Urban Farming Goes Corporate

With urban farming on the rise nationwide, some farmers and city officials are hoping that they can use the movement to generate serious agricultural, economic, and consumptive reform across the country.

Urban farming is one of the fastest growing agricultural fads sweeping the country. By transforming unused, abandoned, and dilapidated urban buildings and properties, the urban farming movement seeks to rejuvenate economically depressed urban centers, create jobs and boost city revenue, and expand access to nutritious food to lower-income residents.
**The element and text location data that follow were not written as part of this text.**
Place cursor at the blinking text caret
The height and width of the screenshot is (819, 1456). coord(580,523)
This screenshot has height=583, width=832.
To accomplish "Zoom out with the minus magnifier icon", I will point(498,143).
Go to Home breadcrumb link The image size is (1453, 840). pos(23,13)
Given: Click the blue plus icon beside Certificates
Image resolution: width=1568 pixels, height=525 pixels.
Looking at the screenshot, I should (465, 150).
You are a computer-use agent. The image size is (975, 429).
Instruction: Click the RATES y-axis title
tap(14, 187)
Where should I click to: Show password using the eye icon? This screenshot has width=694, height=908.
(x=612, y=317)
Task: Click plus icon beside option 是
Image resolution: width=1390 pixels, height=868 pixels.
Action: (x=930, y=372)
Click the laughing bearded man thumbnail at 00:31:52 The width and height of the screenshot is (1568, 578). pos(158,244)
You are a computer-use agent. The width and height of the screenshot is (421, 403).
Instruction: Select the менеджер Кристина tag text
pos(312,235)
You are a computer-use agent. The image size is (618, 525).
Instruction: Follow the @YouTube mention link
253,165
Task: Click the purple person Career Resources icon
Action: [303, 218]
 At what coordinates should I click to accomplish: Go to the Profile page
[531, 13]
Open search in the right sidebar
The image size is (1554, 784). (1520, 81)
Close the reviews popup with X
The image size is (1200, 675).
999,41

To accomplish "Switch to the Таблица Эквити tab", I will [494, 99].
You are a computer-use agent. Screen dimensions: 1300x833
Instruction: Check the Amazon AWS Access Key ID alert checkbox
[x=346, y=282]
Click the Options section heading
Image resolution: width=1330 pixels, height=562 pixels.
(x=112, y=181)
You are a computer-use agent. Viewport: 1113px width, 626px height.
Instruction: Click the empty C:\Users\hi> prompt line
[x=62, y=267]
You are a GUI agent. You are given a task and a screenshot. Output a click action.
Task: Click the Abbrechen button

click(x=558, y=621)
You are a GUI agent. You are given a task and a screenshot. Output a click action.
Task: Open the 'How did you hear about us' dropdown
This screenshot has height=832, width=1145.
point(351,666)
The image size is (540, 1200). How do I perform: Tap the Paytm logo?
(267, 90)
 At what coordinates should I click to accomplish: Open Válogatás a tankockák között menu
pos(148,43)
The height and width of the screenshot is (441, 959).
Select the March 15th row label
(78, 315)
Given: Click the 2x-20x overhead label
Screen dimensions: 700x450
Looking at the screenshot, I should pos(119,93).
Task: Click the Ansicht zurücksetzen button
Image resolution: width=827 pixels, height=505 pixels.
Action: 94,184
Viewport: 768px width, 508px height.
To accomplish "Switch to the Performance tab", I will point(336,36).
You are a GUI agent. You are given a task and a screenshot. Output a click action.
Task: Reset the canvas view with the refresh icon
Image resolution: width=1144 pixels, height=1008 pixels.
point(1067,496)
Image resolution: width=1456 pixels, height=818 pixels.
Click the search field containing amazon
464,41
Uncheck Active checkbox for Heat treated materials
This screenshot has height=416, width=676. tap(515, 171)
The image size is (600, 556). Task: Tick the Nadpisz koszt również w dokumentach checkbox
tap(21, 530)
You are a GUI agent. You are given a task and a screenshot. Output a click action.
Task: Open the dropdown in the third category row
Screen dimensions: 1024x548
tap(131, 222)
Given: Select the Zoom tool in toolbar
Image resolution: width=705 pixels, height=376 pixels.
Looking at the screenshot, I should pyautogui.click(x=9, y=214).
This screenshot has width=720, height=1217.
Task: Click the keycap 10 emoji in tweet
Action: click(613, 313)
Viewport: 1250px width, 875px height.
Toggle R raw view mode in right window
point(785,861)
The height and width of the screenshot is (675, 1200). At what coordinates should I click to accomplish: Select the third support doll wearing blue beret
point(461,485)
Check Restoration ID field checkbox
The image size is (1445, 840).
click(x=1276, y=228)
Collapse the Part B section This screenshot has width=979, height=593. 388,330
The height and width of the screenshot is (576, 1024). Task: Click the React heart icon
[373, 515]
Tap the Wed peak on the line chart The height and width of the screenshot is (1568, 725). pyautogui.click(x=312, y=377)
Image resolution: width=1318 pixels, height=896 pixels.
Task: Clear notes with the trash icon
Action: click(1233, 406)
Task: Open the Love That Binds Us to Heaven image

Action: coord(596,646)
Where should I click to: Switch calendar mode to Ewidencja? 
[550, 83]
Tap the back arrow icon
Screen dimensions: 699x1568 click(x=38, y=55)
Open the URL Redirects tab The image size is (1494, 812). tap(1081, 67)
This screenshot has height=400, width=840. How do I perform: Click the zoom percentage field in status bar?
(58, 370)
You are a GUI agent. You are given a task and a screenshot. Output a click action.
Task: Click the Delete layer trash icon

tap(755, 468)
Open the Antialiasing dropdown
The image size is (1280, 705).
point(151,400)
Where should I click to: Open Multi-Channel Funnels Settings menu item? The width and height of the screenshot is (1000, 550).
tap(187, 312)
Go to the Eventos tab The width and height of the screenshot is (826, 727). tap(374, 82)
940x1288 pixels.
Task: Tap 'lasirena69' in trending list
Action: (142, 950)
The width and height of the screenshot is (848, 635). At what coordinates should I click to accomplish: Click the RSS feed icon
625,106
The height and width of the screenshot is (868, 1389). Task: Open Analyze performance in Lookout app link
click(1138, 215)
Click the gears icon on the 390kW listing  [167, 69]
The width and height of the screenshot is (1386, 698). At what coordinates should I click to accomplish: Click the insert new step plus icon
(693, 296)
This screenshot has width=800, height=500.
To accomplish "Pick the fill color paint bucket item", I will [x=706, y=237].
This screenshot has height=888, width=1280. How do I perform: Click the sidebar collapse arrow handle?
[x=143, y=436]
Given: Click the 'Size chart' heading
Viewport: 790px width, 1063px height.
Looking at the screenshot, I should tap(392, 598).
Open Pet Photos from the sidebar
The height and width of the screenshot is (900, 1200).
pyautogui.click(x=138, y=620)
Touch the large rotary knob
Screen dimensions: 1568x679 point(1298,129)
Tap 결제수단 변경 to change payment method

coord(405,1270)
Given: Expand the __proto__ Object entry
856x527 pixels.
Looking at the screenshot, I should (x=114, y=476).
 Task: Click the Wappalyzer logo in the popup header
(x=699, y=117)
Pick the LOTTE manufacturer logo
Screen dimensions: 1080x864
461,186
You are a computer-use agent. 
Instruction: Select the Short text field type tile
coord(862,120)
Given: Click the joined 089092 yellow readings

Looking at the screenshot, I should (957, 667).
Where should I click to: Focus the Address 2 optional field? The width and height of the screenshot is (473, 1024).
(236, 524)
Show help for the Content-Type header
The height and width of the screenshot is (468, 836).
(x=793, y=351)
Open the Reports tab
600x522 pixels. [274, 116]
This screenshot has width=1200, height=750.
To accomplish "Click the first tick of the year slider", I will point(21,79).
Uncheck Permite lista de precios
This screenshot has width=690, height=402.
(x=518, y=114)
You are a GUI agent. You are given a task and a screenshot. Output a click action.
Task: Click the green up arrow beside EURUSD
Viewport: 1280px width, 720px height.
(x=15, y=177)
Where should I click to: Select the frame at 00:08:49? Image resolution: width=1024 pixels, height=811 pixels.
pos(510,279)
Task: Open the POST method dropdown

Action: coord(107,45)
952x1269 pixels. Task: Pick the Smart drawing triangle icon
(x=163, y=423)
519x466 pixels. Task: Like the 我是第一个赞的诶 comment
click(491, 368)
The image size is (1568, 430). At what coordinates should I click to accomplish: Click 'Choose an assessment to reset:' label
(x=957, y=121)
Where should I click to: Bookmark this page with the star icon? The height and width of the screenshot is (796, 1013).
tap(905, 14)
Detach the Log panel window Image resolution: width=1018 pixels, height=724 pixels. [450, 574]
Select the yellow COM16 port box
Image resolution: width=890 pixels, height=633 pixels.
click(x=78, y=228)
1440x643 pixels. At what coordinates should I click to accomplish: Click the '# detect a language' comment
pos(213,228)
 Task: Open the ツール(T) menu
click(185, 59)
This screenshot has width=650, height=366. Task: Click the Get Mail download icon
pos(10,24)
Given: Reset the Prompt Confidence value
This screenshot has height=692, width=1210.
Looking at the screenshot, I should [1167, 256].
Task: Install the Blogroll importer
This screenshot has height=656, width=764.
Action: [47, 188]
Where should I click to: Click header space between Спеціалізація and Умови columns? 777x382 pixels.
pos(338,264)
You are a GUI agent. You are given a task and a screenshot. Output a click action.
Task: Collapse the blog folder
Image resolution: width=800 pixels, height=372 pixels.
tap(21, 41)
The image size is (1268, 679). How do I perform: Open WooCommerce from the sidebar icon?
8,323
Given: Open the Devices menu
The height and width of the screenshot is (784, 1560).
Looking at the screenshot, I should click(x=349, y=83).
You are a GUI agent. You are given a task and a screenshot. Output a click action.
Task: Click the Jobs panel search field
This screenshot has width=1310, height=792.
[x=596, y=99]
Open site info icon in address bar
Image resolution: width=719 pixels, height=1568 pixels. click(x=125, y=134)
So far, however, the urban farming movement has been limited in its goal of reforming local economies and currently services a fringe segment of consumers. Recent efforts by major urban farms in New York and Saint Paul, Minnesota, however, could radically revolutionize the movement.

In New York, Paul Lightfoot, the owner of BrightFarms, one of the largest rooftop urban farms in the country, announced an agreement with The Green Atlantic and Pacific Tea Co., better known as A&P, to provide the chain’s local supermarkets with produce year-round, competing with organic farmers from across the country and potentially revolutionizing the urban farming movement, taking the largely community based, non-profit fad into a new corporate future.

Lightfoot’s plans do not stop at A&P. In a recent statement, he announced his grand ambitions to change the American food industry. “We’re not trying to change the fringes of the supply chain,” he said. “We want to change the supply chain itself.”